Beautiful and remote, it seems perfect for a restful and relaxing day, but trouble soon comes to paradise when she is stranded on a rock two hundred feet from shore.

As an experienced surfer Nancy should be able to make it back to the beach easily. Unfortunately there is a toothy, bloodthirsty Great White shark looming between her and safety.

"I'm not dying here," she grunts while forming a plan to avoid becoming shark bait.

The Great White in "The Shallows" makes the shark in "Jaws" seem laid-back. Seemingly inexhaustible in his hunt for humanoid tartar, he is a constant menace to the lithe Lively. It's one long nautical nightmare for Nancy as she plots to outsmart and outswim her finned tormenter.

Cinematically it's not as much of a nightmare. The setup is minimal, and as far as actual thrills go, less isn't more in this case. Less is actually less.
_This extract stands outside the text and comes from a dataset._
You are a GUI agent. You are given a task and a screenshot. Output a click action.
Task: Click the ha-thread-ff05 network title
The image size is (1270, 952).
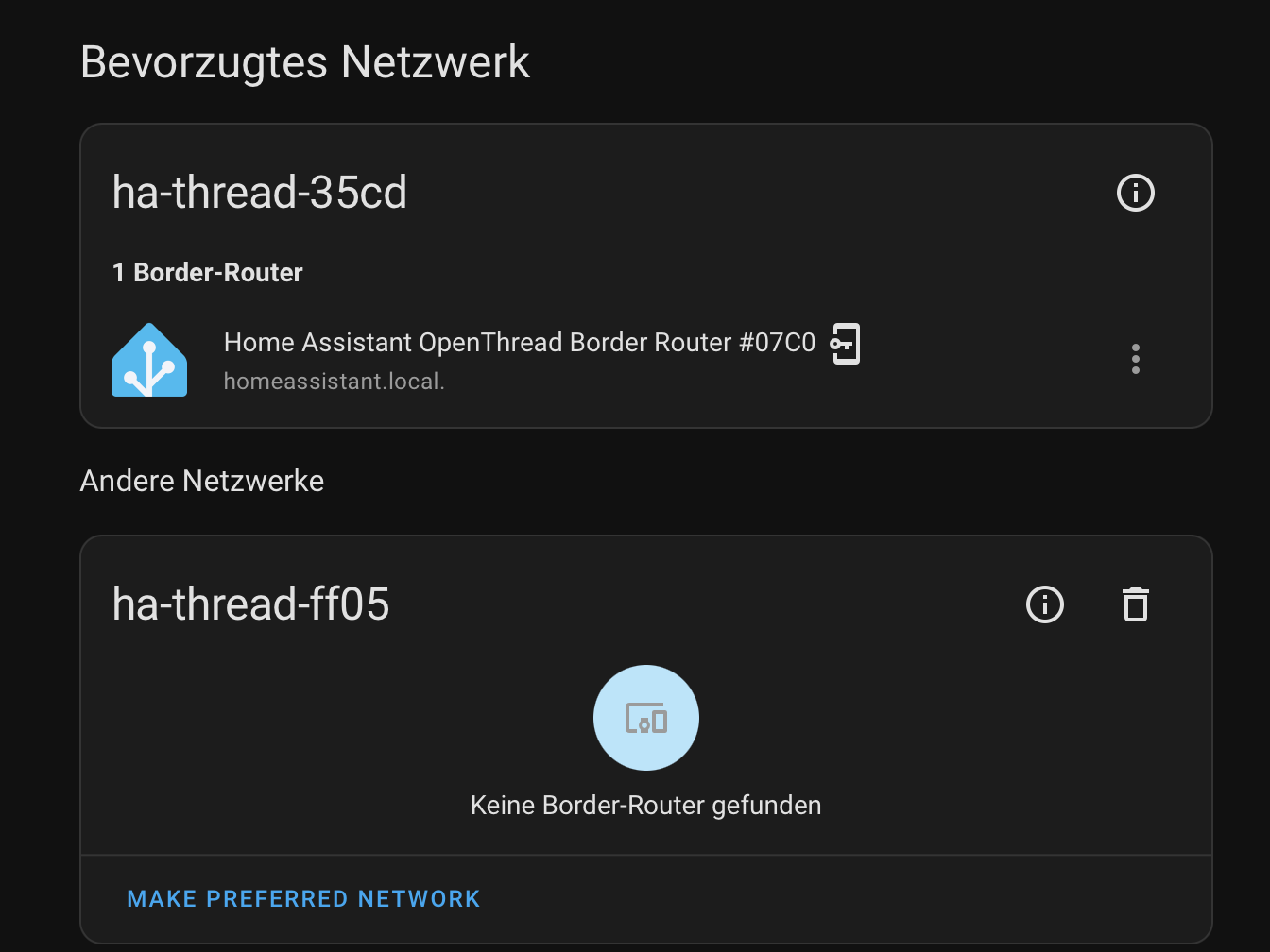(250, 604)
There are some moments of tension - Spielberg trained us that any underwater shot pointed up at a swimmer or surfer means impending doom - but too much of the film involves Nancy and her seagull sidekick marooned on the rock.

Director Jaume Collet-Serra occasionally embraces the film's b-movie ascetic - he actually has the shark go airborne in one spectacular attack - but mostly he's willing to treat the look of the film like a "Sports Illustrated" layout with vengeful sharks.

He does use some effective tricks - we don't see much of the shark until late into the film and one grizzly scene spares us the bloody details by focussing on Lively's horrified face rather than the action - but the Nature v Nancy storyline isn't amped up enough to for us to care if she becomes fish food or not.